I’m trying to create a CDC pipeline using kafka connect + kafka.
The objective is to sync any changes from postgres to elasticsearch. For streaming the change logs I’m using debezium’s plugin and for sinking it to ElasticSearch I’m using elasticsearch sink connector.
But I want to merge one complete doc, as individual indexes for each table doesn’t make much sense. For this purpose I’m using kafka streams. Actually doing a KTable-KTable join.
But there are 9 tables in total and for each foreign key join of KTables changelog topic is getting created. And that worries me, if I were to do join of all these 9 tables (now topics).
Will it scale, how efficient will this be?
Will it consume a lot of size?
Or will the data in these intermediary kafka topics (changelog or repartition) be stored temporarily and after a certain amount of time will be purged?
Is there any better way to handle this situation? 'cause I want to get a complete doc out of all the tables and sink them in ES.
This would not be the approach I would use for CDC from an RDBMS into a document search (Elastic). I would use a single aggregate approach. This will require the entire document is stored in a change log topic (for that aggregate), but wouldn’t require every table in the RDBMS to be a KTable.
KStream in changes from each source
map to a common aggregate format that can properly understand “partial” documents.
merge those partial documents into a common topic keyed by the parent “document_id”
aggregate those deltas into existed aggregate
emit that aggregate to a topic that is consumed by elastic sink
Now there are implementation details not listed above, because I don’t know the data well enough.
How to get to parent document_id from any existing CDC table, you may need earlier state stores to accomplish this, but try to avoid synthetic ids as you will then need to manage/maintain those in additional to the existing state you have.
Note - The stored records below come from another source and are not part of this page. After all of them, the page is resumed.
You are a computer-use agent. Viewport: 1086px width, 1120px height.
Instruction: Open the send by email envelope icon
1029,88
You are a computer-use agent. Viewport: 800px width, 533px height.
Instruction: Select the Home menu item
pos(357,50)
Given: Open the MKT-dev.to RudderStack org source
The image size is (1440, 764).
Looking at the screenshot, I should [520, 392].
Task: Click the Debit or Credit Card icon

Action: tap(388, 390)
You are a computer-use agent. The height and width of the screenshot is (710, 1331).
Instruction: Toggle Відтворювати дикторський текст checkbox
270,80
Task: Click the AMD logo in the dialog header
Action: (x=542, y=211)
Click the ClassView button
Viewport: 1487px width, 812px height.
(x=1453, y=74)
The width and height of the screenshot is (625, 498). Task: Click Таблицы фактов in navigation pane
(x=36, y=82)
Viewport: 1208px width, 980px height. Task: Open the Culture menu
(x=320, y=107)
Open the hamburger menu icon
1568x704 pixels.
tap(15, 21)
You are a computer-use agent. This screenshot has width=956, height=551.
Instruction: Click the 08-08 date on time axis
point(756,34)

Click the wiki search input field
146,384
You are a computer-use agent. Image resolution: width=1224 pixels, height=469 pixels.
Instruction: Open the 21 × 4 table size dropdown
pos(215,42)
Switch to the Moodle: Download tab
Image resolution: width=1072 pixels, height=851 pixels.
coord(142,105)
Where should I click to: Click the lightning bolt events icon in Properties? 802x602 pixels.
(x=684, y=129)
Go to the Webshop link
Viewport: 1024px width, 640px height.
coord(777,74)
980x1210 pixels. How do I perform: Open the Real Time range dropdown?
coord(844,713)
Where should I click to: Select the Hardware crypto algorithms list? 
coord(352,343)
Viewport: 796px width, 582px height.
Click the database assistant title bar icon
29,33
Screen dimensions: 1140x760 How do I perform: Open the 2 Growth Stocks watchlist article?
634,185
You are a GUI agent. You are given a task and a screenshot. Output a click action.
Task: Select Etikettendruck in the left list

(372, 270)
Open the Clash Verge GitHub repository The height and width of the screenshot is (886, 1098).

If you have a lot of nested elements, you may not put it into the final aggregate, and you may need to have earlier ones in the pipeline
Idempotent is important with this, don’t want to add a child twice because the message was processed twice.
Other things that could make things a little easier
elastic has the concept of merge as well, if you can leverage this could avoid storing the full document/aggregate in kafka streams — I have tried to use this in the past, but the project went another direction prior to seeing if it could be leveraged
if the aggregate needs to be purged, consider a manual tomb-stoning process; instead of windowing. E.G. have a process that examines the aggregate and, for any > 1 year old, sends in a tombstone message to allow it to be purged.
backup the aggregate’s change-log topic to a bucket (e.g. s3)
build in a restore process to read from that bucket and rebuild aggregates.
Thank you for explaining in such details.
I also had a doubt that there will be some better approach than the one I mentioned.
Guess that coming here was the right approach.